Punch TV Studios Takes Legal Action Against SEC Allegations
- Punch TV Studios has hired legal representation to counter the SEC's alleged attempts to undermine the company.
- CEO Joseph Collins, Jr. claims the SEC's actions are counterproductive to the goals set by President Obama with the JOBS Act.
- The ongoing legal battle raises concerns about the implications for small businesses looking for regulatory support.

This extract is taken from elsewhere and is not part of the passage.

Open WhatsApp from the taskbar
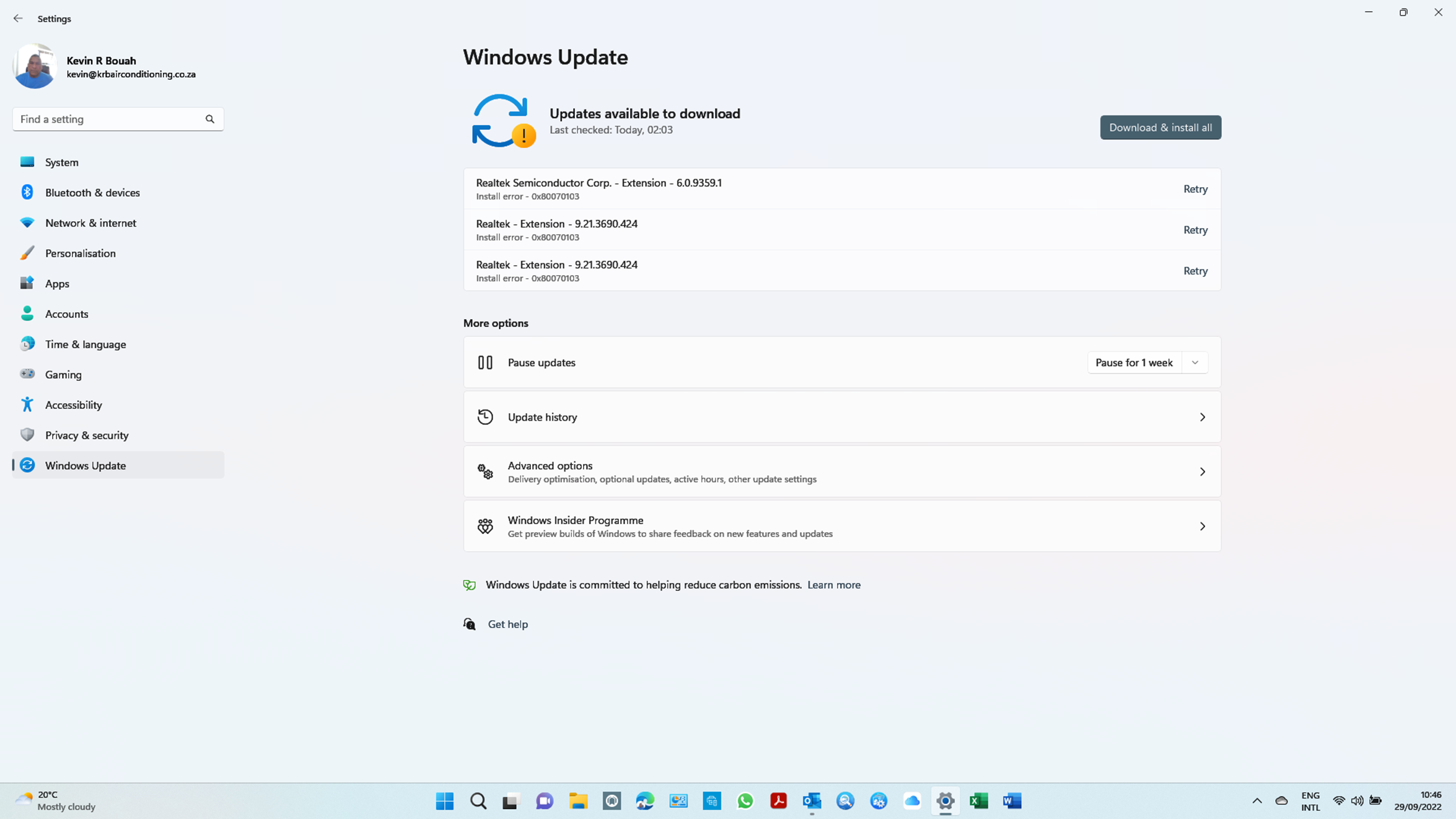Image resolution: width=1456 pixels, height=819 pixels. (745, 800)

Los Angeles, CA – Punch TV Studios has announced its decision to engage the non-profit organization Investor Choice Advocates Network (ICAN) and the global law firm Baker & McKenzie International to represent the company in an ongoing legal battle with the Securities and Exchange Commission (SEC). CEO Joseph Collins, Jr. has accused the SEC of systematically attempting to undermine the company’s financial stability and operations, claiming that their actions contradict the intentions of the JOBS Act, which was signed into law by President Obama in 2017. The lawsuit against Punch TV Studios stems from the SEC's allegations filed in 2021, which Collins argues are rooted in a misunderstanding of the JOBS Act, a program designed to facilitate capital raising for small businesses. He contends that the SEC has not only defamed him but has also misinterpreted the act's provisions, leading to detrimental consequences for the company. Collins emphasized that the SEC's actions threaten the very vision of the JOBS Act, which aimed to empower entrepreneurs and small investors. Punch TV Studios expresses confidence in its new legal representation, believing that ICAN and Baker & McKenzie will effectively defend against the SEC's claims. The company aims to continue delivering quality content to its audience while navigating the complexities of the legal challenges it faces. With Baker & McKenzie’s extensive experience in legal matters, Punch TV Studios hopes to secure a favorable outcome in this high-stakes case.